I don’t get many comments on my blog which is not surprising as I don’t publish them.  This is not because I am afraid of what people might say but rather because I wouldn’t want them to be published without my reading them and I would then have to decide which ones to publish or not and then justify it and it all becomes too much like hard work. If you leave a message I will see it and thank you to those who have.

I have a dilemma as someone – Emily – has left me a message and asked me to get in touch: I don’t have her email address so suggest if she or anyone else wants to get in touch with me - contact me through LinkedIn. It has a secure message system that avoids one having to give out a personal email address.

Perhaps I am missing a trick here but my blog is an occasional indulgence and I don’t want to turn it into hard work....



Friday, 3 January 2014

A whisk, a wooden spoon and a mixing bowl.

I have spent a bit of time in the kitchen over the past two weeks (there’s a surprise!) and I was wondering to myself how much things have changed since my grandmother’s time. 

A recipe for healthy eating, I am told, is never to eat anything your grandmother wouldn’t recognise.

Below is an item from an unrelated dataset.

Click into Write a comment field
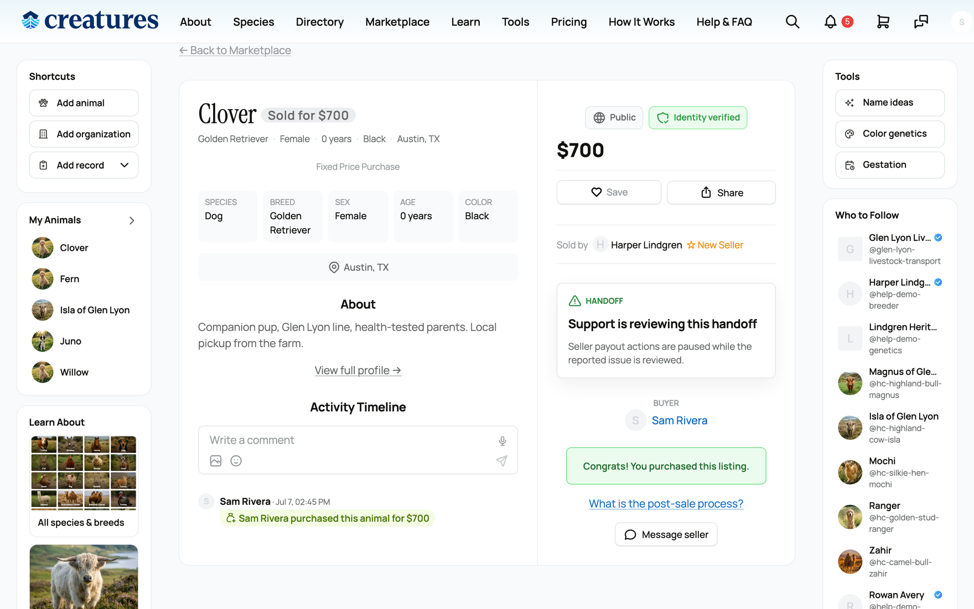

This may steer you away from turkey twizzlers and highly processed foods, but I don’t believe that their diet was all that healthy although they ate a good deal less and walked a good deal more.

However, I was thinking more about the kitchen equipment.  I have no idea what it was like when my grandmother was first married at the end of WW1 but I do have vivid memories of her kitchen and my mother’s when I was a child.

The things I recognise are the wooden spoon, colander, sieve, grater, whisk, slotted spoon, mixing bowls amongst others – all used frequently over the holidays.  I do remember the agonies of the hand beater, which formed part of my kitchen equipment when I started off – now it has been overtaken by a variety of electric mixers and beaters.  My grandmother and mother both had Sunbeam Mixmasters, which were used for whipped cream, egg whites and cakes, but my most used piece of equipment is definitely the food processor.

A New Year’s present from Number One Husband’s brother was a file of handwritten recipes from their mother who was a superb baker.  Whenever she came to London to stay she would copy out their favourite recipes and bring them.  I have quite a number of them already but missing (but now found) was the one for caramel shortbread – known here as Millionaire’s Shortbread.  I have found a similar recipe but nothing is the same as the one you ate as a child.

I wouldn’t want you to think all the childhood memories in the family only revolve around food (you wouldn’t be entirely wrong) and certainly my children have very fond memories of arriving in Cape Town to stay with Granny and the curved sideboard that was full of tins of biscuits – each type in a different tin.  Now that I am not working full time I have the time and the inclination to do the same – making biscuits is very relaxing and almost without exception all the recipes are hers.  Some new ones to experiment with once the tins are empty!